Generating a hypothesis is the first step in developing a trading strategy. A hypothesis is simply an idea, or concept, that may yield an investment strategy or trading edge.

Hypotheses are either rooted in existing financial theory, or are empirical i.e. based on observation. The diagram below shows various sources of trading hypotheses.

Creating a trading hypothesis involves identifying a concept and defining it clearly so that it can be tested objectively using quantitative analysis. Below we look at two examples:

Example # 1
Source : Empirical
Timeframe : Short-term
Concept : “Tuesday seem to be a good day for the stock market to bounce off lows”
Hypothesis : “Systematically going long on Monday evenings after a significant market drop might yield a trading edge”

Example # 2
Source : Theory
Timeframe : Long-term
Concept : The “sell in May and go away” aphorism
Hypothesis :  “Exiting the stock market during the May-October period may represent a valid long-term trading strategy”

PROTOTYPE

The next step involves undertaking some preliminary quantitative research to validate or reject the hypothesis. This is also a good time to select the instrument to be used in the analysis, as well as the in-sample and out-of-sample periods. So using our two examples above:

Example # 1
Hypothesis : “Systematically going long on Monday evenings after a significant market drop might yield a trading edge”
Prototype : Go long at a 10 day low close and exit the position 24 hours later
Instrument : SPY (S&P500 ETF)
In-sample period : 1996-2005 (10 years)
Results:

The table above shows that, over the 10 year period of 1996-2005, Tuesday was the day of the week that generated the strongest one day “pops” off 10 day lows, as measured by the profit factor data. The hypothesis is therefore validated and deemed to merit further investigation.

Example # 2
Hypothesis :  “Exiting the stock market during the May-October period may represent a valid long-term trading strategy”
Prototype : Compare the historical results of holding a long position during the 6 month periods of May-October and November-April
Instrument : SPX (S&P500 Index)
In-sample period : 1966-1995 (30 years)
Results:

The above results show that over the chosen 30 year in-sample period, the stock market performed considerably better during the six months of Nov-Apr than during the 6 months of May-Oct. The initial hypothesis is therefore validated and warrants further analysis.

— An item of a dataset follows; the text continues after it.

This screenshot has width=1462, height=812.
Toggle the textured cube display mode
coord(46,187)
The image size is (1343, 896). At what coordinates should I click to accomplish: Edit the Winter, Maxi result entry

The prototypes in our two examples above both appear to justify further investigation. It should be noted, however, that this is not usually the case. Many, possibly most, trading and investment concepts found in financial literature do not actually withstand any form of quantitative scrutiny. The same applies to “in-house” empirical concepts. So probably 75% of hypotheses get rejected at this phase of the strategy development process.